Can you render the material from the line containing "Open external link" through the line containing "pyautogui.click(x=90, y=154)" as a Markdown table with the columns Row and Line, numbering each row and leaving out blank lines?

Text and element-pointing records
-- Start --
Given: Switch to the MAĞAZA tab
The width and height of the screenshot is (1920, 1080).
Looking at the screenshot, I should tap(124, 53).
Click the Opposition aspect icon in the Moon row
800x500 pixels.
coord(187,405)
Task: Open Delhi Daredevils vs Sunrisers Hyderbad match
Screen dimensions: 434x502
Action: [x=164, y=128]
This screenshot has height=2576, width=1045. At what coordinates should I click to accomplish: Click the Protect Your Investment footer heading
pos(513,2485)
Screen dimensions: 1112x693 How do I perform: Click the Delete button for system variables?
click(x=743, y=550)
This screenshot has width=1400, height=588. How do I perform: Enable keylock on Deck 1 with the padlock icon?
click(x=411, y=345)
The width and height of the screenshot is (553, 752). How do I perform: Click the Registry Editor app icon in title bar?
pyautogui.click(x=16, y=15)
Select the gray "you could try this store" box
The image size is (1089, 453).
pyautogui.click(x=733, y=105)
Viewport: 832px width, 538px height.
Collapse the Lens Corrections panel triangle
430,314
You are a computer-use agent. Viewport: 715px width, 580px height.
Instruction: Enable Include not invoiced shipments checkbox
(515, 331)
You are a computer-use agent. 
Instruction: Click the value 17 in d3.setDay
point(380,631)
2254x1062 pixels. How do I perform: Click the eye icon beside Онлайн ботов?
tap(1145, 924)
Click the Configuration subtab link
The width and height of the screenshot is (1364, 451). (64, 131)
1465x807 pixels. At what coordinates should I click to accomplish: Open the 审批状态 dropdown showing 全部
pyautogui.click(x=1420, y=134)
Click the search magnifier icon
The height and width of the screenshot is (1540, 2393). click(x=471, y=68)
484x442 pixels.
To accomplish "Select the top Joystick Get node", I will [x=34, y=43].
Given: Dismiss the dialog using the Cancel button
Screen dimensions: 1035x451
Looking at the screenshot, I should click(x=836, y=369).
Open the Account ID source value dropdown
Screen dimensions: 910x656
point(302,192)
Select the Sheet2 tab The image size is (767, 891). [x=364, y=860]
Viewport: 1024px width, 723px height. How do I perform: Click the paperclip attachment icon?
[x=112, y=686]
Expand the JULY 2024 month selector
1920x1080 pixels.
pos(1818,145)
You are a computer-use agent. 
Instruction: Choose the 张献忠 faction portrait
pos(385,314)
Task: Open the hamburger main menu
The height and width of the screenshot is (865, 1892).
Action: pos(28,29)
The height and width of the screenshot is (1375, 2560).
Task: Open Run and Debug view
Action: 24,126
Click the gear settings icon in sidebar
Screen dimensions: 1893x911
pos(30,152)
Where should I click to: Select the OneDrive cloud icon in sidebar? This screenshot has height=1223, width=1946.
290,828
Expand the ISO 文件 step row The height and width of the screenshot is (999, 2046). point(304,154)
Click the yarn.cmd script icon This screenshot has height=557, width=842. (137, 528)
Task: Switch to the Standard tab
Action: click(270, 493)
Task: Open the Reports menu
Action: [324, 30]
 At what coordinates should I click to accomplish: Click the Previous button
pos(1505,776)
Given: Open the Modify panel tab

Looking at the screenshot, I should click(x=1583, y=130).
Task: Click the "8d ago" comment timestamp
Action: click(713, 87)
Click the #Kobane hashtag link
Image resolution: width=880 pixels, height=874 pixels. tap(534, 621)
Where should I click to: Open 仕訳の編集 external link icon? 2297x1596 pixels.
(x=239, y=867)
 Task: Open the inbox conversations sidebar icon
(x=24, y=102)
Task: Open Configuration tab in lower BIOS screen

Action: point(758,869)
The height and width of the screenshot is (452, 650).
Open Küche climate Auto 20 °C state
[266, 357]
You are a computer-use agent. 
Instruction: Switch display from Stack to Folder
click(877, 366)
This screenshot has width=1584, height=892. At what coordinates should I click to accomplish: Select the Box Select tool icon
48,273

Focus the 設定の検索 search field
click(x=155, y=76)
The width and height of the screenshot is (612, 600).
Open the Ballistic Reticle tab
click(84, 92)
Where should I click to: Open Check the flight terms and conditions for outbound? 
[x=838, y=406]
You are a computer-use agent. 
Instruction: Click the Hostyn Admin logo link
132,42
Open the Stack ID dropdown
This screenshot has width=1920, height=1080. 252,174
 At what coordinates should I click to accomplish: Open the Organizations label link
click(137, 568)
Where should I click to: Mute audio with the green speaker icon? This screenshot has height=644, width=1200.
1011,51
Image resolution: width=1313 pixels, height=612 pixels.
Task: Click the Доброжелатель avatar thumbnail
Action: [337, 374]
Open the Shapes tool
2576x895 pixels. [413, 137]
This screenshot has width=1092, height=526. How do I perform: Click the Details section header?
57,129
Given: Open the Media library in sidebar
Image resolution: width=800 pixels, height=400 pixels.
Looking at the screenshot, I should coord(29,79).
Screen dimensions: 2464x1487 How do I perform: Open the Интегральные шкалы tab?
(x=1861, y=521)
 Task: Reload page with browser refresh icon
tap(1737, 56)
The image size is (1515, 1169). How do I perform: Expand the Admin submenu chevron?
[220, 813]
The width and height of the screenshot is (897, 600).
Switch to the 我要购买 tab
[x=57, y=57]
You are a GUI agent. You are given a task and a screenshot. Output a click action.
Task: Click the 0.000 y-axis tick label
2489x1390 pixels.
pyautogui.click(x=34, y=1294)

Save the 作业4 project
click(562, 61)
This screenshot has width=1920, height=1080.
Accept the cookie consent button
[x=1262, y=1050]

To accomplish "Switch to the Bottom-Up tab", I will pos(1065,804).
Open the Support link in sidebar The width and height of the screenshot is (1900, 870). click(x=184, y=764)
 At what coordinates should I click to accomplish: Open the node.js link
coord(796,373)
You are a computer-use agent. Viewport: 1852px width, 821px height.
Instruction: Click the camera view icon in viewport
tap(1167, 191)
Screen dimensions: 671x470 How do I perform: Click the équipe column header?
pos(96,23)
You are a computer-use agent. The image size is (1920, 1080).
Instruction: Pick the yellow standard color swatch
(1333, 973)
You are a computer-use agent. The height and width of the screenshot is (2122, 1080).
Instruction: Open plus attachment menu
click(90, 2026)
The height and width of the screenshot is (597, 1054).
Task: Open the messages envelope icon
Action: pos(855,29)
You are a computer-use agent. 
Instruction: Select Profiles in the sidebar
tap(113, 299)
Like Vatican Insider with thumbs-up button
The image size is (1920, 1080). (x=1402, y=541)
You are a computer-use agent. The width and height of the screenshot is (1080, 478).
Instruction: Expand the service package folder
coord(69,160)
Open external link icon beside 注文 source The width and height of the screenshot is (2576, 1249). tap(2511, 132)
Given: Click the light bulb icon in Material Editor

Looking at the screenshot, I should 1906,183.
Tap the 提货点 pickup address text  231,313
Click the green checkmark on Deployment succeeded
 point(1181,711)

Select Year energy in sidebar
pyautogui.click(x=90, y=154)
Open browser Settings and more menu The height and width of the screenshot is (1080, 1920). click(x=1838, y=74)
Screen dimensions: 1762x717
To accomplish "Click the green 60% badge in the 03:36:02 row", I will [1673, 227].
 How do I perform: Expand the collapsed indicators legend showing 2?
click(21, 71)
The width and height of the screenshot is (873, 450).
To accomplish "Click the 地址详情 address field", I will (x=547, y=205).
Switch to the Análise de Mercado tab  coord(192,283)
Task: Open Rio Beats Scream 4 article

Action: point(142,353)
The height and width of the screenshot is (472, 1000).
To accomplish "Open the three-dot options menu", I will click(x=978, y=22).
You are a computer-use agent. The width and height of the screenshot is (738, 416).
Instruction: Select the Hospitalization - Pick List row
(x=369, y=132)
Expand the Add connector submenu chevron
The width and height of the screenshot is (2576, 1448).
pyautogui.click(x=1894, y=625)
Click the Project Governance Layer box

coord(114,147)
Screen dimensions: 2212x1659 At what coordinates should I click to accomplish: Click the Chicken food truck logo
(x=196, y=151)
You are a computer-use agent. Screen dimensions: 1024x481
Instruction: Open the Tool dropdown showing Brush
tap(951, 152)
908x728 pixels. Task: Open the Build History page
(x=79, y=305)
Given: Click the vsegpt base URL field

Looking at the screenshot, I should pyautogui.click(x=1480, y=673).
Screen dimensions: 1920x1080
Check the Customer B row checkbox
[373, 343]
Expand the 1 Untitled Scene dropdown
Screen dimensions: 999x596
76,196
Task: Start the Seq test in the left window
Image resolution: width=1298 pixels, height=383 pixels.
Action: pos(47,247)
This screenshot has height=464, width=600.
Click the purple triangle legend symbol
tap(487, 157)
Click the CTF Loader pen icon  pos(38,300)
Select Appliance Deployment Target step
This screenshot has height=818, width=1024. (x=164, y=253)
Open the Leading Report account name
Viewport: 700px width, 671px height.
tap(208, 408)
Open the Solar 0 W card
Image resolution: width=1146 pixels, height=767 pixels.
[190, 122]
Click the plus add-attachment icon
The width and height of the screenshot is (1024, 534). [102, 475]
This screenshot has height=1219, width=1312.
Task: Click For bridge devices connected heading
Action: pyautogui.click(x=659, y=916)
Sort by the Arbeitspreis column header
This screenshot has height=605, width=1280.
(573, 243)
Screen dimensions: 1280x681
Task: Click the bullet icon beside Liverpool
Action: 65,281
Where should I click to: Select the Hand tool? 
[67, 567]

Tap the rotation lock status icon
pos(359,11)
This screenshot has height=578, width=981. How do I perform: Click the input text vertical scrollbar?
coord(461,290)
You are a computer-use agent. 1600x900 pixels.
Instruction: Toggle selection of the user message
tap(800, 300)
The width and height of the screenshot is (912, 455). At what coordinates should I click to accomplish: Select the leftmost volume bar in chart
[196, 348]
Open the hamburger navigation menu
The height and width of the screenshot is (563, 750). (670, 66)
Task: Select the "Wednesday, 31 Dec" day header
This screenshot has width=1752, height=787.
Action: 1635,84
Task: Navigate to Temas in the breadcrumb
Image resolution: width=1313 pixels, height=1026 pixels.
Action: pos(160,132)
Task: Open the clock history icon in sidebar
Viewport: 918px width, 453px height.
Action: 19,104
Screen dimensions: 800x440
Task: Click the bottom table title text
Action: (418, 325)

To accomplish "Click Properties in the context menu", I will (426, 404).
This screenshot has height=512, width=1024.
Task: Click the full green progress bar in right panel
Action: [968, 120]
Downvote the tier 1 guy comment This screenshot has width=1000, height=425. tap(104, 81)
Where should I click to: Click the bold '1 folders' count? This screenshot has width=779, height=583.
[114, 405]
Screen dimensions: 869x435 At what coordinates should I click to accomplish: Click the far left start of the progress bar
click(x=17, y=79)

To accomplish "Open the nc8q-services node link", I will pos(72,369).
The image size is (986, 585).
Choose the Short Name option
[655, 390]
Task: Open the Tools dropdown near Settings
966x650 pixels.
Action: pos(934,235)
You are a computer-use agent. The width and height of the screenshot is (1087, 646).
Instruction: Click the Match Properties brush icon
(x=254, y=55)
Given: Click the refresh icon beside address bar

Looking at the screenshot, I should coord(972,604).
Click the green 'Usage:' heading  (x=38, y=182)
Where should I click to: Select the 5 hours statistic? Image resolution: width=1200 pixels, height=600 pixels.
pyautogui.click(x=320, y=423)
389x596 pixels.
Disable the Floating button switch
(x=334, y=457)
-- End --
> **Written reply**:
| Row | Line |
|---|---|
| 1 | Open external link icon beside 注文 source The width and height of the screenshot is (2576, 1249). tap(2511, 132) |
| 2 | Given: Click the light bulb icon in Material Editor |
| 3 | Looking at the screenshot, I should 1906,183. |
| 4 | Tap the 提货点 pickup address text  231,313 |
| 5 | Click the green checkmark on Deployment succeeded |
| 6 |  point(1181,711) |
| 7 | Select Year energy in sidebar |
| 8 | pyautogui.click(x=90, y=154) |